## BEGIN MATERIAL

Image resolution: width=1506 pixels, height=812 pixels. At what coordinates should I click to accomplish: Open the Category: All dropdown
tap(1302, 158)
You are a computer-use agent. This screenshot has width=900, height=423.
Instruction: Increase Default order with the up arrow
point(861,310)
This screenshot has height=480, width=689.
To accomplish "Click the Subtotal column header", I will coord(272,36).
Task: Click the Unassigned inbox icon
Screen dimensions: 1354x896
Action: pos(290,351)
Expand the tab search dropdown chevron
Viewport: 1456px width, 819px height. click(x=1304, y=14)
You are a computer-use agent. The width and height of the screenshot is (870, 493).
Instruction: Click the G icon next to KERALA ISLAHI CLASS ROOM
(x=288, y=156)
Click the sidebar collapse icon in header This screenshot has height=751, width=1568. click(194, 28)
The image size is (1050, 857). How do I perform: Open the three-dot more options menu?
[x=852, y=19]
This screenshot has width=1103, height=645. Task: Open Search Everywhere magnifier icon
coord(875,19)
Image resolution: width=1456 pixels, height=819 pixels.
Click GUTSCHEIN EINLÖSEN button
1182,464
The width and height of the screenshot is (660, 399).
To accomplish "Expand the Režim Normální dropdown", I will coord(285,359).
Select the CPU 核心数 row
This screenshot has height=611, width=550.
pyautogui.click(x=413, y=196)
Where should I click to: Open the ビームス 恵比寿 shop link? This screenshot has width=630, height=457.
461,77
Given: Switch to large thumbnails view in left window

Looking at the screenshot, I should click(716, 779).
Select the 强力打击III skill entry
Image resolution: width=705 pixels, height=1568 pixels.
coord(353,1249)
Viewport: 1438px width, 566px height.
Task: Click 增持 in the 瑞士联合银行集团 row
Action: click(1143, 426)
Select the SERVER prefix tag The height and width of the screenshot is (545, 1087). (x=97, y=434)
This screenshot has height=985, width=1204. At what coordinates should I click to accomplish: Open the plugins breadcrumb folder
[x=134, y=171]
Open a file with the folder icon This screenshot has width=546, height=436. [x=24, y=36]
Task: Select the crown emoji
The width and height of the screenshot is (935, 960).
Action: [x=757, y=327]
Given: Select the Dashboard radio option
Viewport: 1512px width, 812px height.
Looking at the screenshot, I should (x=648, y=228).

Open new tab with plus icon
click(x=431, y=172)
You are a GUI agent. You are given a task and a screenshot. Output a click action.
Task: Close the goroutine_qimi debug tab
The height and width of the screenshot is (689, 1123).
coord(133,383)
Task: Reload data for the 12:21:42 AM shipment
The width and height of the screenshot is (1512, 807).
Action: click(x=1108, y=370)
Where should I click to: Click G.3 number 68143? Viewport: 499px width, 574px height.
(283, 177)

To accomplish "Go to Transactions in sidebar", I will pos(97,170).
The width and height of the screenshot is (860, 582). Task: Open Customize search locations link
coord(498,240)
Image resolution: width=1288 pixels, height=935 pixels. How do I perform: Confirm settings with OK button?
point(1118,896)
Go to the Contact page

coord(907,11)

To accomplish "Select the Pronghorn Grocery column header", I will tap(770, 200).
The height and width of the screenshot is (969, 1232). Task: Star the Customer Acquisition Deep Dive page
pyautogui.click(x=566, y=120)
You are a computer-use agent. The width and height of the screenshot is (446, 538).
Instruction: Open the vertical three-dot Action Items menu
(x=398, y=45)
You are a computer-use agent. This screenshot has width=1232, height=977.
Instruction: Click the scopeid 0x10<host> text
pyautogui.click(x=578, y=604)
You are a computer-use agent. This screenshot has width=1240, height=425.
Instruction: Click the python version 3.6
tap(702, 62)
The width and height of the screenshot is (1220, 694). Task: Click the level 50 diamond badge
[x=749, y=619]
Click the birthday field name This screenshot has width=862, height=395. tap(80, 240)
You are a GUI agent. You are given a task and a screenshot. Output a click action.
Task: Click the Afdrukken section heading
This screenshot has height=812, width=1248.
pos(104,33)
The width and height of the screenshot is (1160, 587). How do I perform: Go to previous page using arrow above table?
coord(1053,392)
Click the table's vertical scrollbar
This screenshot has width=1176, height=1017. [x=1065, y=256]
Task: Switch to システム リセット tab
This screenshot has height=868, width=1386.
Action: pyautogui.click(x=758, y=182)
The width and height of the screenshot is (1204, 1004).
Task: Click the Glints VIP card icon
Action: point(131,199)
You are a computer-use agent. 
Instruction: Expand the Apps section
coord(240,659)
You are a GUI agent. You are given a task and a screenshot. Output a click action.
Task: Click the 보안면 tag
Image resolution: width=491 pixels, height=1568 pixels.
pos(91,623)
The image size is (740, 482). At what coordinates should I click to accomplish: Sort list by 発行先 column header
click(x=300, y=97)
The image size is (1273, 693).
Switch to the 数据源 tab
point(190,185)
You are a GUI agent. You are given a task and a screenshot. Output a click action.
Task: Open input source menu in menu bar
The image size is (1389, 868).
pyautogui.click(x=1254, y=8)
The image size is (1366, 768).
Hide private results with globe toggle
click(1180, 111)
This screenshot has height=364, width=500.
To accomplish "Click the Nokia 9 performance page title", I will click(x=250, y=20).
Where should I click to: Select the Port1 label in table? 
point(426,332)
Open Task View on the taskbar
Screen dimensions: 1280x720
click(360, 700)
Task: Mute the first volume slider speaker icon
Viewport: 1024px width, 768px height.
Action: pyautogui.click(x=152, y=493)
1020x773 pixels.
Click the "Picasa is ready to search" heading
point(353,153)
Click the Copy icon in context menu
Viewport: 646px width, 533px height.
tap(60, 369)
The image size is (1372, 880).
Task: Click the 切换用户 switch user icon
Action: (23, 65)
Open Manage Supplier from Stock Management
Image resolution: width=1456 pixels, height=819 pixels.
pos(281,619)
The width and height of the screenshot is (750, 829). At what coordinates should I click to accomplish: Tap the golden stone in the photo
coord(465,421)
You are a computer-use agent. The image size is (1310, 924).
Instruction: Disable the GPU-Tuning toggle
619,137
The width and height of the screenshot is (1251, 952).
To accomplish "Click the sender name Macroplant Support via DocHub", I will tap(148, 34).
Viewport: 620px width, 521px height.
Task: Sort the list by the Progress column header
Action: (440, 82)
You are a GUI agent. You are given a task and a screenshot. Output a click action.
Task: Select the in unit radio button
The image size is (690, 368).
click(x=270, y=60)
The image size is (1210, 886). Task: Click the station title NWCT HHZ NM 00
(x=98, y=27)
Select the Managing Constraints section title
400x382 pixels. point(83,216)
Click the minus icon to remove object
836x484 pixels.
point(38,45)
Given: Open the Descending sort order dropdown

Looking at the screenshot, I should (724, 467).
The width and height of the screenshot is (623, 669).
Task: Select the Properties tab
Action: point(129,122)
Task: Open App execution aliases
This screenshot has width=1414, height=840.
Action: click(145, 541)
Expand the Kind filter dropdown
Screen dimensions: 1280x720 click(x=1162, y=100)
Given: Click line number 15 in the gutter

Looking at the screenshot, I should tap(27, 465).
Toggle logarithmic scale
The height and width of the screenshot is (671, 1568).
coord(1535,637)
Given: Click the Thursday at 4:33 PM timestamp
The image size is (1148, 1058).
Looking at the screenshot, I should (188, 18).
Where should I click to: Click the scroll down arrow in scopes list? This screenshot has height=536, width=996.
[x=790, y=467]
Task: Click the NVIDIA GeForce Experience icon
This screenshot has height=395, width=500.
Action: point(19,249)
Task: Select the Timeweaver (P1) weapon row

## END MATERIAL

> [SHORT TASK]
Convert the lines between the one containing "The image size is (740, 482)." and the one containing "click(1180, 111)", inclusive, into a Markdown table with the columns Row and Line, numbering each row and omitting blank lines.

> [TASK RESPONSE]
| Row | Line |
|---|---|
| 1 | The image size is (740, 482). At what coordinates should I click to accomplish: Sort list by 発行先 column header |
| 2 | click(x=300, y=97) |
| 3 | The image size is (1273, 693). |
| 4 | Switch to the 数据源 tab |
| 5 | point(190,185) |
| 6 | You are a GUI agent. You are given a task and a screenshot. Output a click action. |
| 7 | Task: Open input source menu in menu bar |
| 8 | The image size is (1389, 868). |
| 9 | pyautogui.click(x=1254, y=8) |
| 10 | The image size is (1366, 768). |
| 11 | Hide private results with globe toggle |
| 12 | click(1180, 111) |